2. The growth potential is huge
Unlike some other restaurant stocks that have recently debuted, Shake Shack is still in its infancy. The burger chain started as a modest kiosk in New York's Madison Square Park in 2004. Its burgers, fries, and shakes gained a fanatical following. Over the years, that buzz fueled expansion in far-flung locations including Miami, London, and Dubai. Despite its international presence, however, Shake Shack only has 56 locations.
Considering that rival Five Guys has grown to over 1,000 locations in North America, and In-N-Out Burger numbers about 300 on the West Coast, it's easy to see Shake Shack growing its number of locations by 10 or 20 times, or even more. Fast-casual star Chipotle now has grown to 1,700 restaurants and shows no signs of slowing. If Shake Shack can maintain its level of popularity, it could certainly follow suit. Thus far, the chain has nailed down choice real estate locations, and its recent openings continue to garner rave reviews. A Shake Shack that opened by Brooklyn's Barclays Center two months ago rates 4.5 stars on Yelp.
3. The price could be nice
While the $1 billion valuation might seem pricey on a per-restaurant basis, valuing each location at about $20 million, the company has been highly profitable -- earnings are projected at $20 million this year. That gives Shake Shack a relatively modest P/E for an IPO at just 50. By comparison, Chipotle stock trades at a P/E of 60, eight years after its IPO, and more recently public chains like Noodles & Company and Potbelly also command a higher valuation.

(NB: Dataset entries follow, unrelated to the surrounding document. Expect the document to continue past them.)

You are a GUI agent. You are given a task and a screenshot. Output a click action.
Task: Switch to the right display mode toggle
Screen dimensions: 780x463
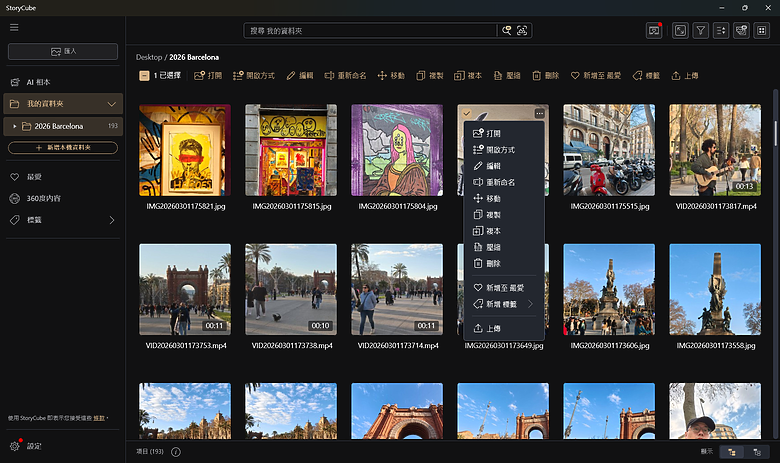point(755,452)
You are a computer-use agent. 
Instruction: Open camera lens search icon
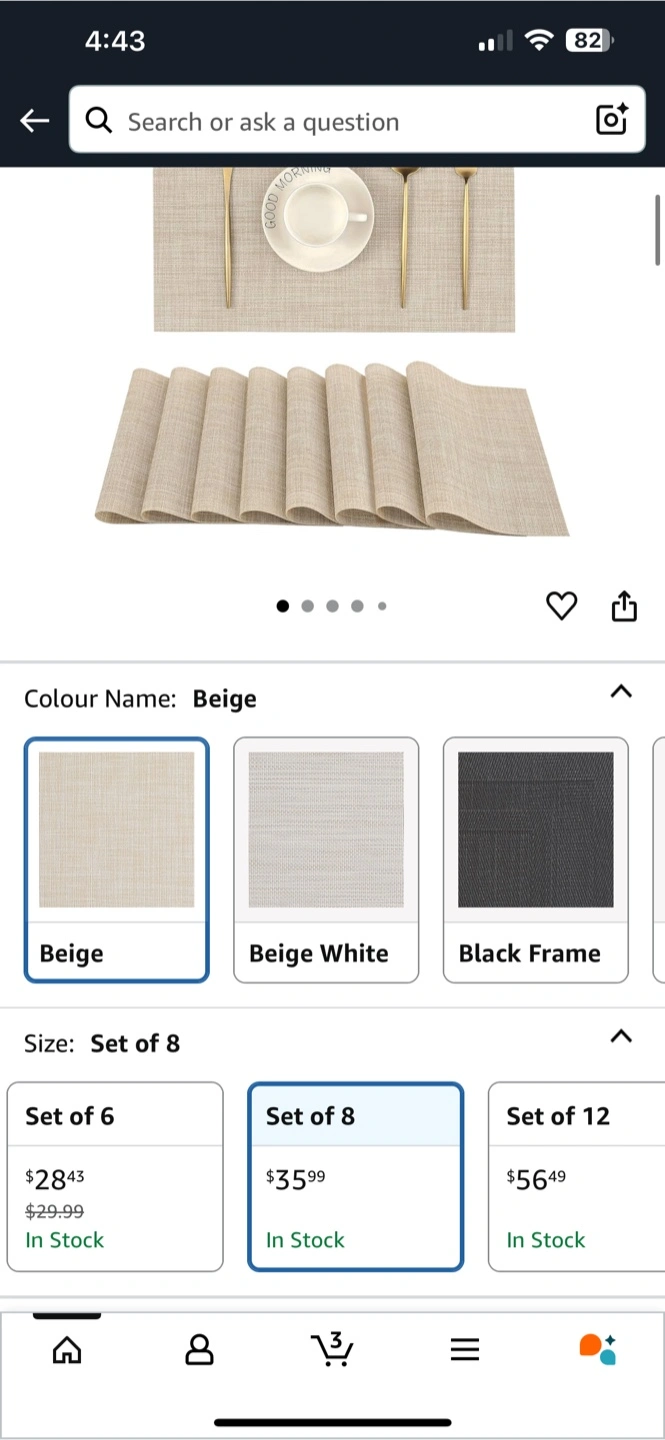pyautogui.click(x=611, y=119)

Shake Shack has not yet publicly confirmed the IPO and so has not addressed any potential expansion plans with the new cash flow. However, the company does not franchise and says it has no plans to do so in the future, a strategy I consider a positive for investors. Though franchising can lead to greater profits earlier on as the parent company reaps rewards from royalties and selling territories, it sacrifices the long-term revenue it would get from operating those stores itself. Not franchising also allows the parent to remain in full control of the brand. In other words, restaurant chains that don't franchise, such as Chipotle, will be more profitable over the long run.
4. This could be the exception that proves the rule
Though investors have been gobbling up restaurant IPOs lately, many have wound up with upset stomachs. After more than doubling on its opening day and then reaching nearly $50 a share, Noodles & Company shares have come up limp, trading today at just $19. Potbelly stock took a similar path, rising to over $30, but worth less than $12 today.
After the success of stocks like Chipotle and Panera, it's easy to see why investors are hungry for the "next Chipotle," but companies like Noodles and Potbelly simply don't have the same fan base. Shake Shack does.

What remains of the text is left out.